La comoda navigazione verso l'ultimo sì alla manovra 2013 si incaglia un po' sulla cassa integrazione: lo scontro è breve, ma basta a guastare il clima di felicità bipartisan creato 24 ore prima dalle larghe intese sull'Irap. Con 37 no e 24 sì il Consiglio regionale boccia l'emendamento del gruppo Sel-Sardigna libera, che stanziava 60 milioni per garantire gli ammortizzatori sociali nel 2013.
La giornata si chiude comunque con l'approvazione di tutti gli articoli della legge finanziaria: slitta a martedì solo il voto finale sul bilancio e sull'intera manovra.

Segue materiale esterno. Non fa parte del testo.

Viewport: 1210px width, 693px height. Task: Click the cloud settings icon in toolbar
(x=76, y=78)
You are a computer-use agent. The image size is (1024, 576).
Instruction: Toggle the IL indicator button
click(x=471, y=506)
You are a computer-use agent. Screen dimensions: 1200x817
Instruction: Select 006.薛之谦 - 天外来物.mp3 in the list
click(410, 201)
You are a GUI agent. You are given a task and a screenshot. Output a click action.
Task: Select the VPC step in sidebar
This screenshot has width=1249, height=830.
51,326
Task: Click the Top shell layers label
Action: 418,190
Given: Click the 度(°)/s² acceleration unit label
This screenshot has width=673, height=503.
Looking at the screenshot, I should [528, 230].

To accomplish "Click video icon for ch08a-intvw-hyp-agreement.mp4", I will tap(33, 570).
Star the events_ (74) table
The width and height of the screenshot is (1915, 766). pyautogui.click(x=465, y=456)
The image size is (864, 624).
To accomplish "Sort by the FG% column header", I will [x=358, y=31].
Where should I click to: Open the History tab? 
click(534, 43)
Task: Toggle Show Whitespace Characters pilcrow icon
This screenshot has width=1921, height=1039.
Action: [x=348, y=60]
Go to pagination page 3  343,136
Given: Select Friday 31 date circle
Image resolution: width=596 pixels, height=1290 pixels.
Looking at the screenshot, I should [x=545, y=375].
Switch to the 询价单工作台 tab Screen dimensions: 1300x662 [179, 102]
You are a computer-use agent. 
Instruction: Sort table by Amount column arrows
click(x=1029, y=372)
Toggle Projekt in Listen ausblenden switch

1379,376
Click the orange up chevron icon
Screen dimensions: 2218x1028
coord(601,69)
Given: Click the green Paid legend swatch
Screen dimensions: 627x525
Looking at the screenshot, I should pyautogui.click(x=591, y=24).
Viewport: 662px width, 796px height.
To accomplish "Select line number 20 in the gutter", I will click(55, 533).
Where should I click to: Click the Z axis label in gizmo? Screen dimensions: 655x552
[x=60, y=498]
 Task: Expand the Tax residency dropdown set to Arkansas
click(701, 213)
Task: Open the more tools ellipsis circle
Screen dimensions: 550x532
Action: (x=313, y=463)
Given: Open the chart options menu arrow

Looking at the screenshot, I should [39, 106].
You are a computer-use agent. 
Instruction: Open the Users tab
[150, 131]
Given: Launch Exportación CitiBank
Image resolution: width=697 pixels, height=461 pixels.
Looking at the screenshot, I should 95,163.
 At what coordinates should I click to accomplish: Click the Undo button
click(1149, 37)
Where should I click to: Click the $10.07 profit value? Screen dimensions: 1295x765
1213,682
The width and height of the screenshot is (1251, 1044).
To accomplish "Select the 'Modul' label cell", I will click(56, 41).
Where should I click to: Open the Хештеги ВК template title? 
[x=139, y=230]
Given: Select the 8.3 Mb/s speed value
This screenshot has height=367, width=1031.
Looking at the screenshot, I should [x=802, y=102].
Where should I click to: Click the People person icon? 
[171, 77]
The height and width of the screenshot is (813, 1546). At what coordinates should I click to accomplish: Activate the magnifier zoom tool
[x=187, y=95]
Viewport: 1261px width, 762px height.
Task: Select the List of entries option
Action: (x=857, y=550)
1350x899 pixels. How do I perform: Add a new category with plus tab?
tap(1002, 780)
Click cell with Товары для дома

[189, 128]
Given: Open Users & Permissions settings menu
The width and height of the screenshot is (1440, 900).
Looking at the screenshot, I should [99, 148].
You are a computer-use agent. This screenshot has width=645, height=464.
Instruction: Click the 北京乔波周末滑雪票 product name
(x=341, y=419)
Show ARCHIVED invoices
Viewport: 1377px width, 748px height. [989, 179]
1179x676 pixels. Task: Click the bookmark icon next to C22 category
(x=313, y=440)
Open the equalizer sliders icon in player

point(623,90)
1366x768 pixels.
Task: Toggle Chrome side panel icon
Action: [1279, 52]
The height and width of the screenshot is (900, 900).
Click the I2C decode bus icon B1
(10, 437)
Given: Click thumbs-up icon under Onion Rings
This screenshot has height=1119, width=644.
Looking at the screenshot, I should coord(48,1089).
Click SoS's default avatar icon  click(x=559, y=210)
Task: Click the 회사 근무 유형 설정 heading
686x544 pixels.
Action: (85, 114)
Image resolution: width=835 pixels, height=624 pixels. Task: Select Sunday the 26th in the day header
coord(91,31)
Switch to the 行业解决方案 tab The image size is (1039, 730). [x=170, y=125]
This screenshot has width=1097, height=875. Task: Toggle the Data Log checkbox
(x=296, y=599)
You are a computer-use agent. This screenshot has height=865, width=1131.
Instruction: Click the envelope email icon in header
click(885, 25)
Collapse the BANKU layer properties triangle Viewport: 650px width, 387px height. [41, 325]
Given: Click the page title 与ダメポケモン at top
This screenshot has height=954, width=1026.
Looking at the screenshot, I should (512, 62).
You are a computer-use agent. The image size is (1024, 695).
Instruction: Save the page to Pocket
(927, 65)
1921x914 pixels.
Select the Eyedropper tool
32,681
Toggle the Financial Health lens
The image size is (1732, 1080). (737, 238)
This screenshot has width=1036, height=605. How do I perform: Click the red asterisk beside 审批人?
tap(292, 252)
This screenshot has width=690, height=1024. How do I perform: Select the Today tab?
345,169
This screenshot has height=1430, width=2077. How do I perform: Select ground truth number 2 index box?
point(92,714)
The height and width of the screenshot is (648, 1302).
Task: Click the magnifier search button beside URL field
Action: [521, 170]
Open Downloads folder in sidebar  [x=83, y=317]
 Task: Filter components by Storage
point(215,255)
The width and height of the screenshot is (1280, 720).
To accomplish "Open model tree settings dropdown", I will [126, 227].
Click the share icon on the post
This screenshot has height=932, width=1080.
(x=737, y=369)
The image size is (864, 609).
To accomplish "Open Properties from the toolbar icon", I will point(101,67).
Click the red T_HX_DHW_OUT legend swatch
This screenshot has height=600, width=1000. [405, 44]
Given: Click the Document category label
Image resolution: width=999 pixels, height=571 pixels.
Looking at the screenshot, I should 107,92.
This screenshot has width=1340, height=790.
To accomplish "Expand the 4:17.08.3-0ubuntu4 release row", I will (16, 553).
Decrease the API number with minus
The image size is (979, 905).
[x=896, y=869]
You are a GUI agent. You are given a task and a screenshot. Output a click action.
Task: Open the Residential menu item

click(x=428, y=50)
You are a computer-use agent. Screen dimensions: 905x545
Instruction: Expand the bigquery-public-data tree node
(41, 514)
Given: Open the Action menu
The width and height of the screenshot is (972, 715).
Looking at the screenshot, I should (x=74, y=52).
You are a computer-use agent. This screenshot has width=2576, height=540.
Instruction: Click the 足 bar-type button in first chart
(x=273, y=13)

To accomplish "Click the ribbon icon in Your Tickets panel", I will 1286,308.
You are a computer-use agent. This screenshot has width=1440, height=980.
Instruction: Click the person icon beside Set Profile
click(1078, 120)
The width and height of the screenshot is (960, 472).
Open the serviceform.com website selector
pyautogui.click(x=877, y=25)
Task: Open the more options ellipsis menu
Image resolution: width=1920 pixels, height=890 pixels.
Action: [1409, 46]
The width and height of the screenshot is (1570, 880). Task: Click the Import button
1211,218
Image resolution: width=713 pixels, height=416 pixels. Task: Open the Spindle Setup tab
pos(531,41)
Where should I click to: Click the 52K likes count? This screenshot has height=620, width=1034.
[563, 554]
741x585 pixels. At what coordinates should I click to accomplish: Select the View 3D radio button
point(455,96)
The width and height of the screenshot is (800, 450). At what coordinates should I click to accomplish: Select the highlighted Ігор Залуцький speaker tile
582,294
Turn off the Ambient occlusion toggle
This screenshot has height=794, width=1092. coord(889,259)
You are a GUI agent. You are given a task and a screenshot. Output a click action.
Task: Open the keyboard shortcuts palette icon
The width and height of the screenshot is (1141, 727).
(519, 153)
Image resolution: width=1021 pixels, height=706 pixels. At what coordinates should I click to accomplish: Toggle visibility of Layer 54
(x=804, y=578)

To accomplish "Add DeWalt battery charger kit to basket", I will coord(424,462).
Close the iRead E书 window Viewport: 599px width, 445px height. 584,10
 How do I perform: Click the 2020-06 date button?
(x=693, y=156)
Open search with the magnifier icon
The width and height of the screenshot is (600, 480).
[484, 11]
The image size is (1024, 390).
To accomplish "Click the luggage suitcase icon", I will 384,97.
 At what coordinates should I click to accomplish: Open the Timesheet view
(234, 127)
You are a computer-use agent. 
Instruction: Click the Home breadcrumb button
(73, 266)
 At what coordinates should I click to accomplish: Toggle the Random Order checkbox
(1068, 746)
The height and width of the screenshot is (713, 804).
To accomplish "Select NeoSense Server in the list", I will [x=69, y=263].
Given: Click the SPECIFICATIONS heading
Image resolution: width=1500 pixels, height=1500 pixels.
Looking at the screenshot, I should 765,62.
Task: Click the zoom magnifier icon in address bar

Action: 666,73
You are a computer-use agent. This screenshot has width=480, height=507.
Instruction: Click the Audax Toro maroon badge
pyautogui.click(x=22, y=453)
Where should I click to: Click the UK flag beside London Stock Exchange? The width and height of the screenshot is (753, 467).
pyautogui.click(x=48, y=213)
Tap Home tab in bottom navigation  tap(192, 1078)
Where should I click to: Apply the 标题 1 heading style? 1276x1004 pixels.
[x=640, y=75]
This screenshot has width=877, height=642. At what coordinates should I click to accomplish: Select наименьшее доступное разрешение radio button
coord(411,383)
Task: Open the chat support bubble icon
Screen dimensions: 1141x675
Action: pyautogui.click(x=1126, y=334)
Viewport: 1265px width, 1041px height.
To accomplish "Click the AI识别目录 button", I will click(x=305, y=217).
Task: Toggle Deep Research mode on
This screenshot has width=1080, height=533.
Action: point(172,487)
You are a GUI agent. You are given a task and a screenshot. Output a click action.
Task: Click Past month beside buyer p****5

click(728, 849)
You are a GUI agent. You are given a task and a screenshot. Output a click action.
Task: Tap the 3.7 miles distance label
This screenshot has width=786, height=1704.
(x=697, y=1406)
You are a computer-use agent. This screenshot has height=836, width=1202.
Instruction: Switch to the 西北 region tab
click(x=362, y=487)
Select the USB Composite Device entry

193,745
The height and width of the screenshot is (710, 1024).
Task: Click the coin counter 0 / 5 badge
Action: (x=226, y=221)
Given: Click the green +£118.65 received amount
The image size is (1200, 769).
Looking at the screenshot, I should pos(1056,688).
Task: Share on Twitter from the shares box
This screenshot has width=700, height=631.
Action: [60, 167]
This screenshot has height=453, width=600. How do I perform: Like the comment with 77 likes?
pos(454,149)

LA POLEMICA L'ultimo appello sulla cassa integrazione, poche ore prima del voto, era giunto dal leader Cgil Michele Carrus: «Dopo il taglio dell'Irap, ci aspettiamo che si trovino le risorse per gli ammortizzatori sociali». Non è andata così: «La maggioranza si assume la gravissima responsabilità di dare un colpo terribile ai lavoratori», protesta il capogruppo Sel Daniele Cocco. «State condannando 33mila famiglie», aggiunge Claudia Zuncheddu (che poi se la prende, come il sardista Giacomo Sanna, col milione di euro per le protesi dentarie dei meno abbienti).
All'attacco, dopo la bocciatura, tutta Sel e l'ex Idv Adriano Salis. Giuseppe Cuccu (Pd) spera che «i fondi che il centrodestra non ha voluto trovare spuntino nel bilancio». Il senatore di Sel Luciano Uras, che segue i lavori come se fosse ancora consigliere, avverte: «Mi opporrò alla richiesta di Cappellacci di più risorse statali, perché quando le ha le spreca. Magari assumendo pensionati come dirigenti».
Ma la linea della maggioranza è che quei soldi devono essere garantiti dallo Stato: «Le regioni hanno concordato di non mettere risorse proprie per tenere una linea forte contro il governo», spiega il capogruppo Udc Giulio Steri: «Se poi sarà necessario provvederemo d'urgenza».
ALTRE NORME Arriva inoltre la conferma del finanziamento per la flotta sarda, pur ridotto a 5 milioni. «Prosegue la battaglia di liberazione dei sardi dal giogo degli armatori, occorre il coraggio di portare avanti l'unica iniziativa che ha interrotto la passiva accettazione del sistema Tirrenia», commenta Ugo Cappellacci, che poi replica a chi ne sottolineava l'assenza in aula: «Sono sempre in Consiglio, seguo l'aula dal monitor in contatto con gli assessori, e intanto porto avanti il lavoro della Giunta».
Il Pd invece porta a casa l'emendamento che garantisce ai Comuni il pagamento già entro luglio del 40% del Fondo enti locali. La norma si aggiunge a quella del giorno prima, che sottrae il Fondo stesso al patto di stabilità : «Una nostra vittoria», dice il leader dei Rossomori Tore Melis, che insieme a Paolo Mureddu rivela che la proposta partì da loro: «Ringraziamo il Pd - aggiunge Melis - che, con Franco Sabatini, ci ha permesso di contribuire ai lavori dell'aula».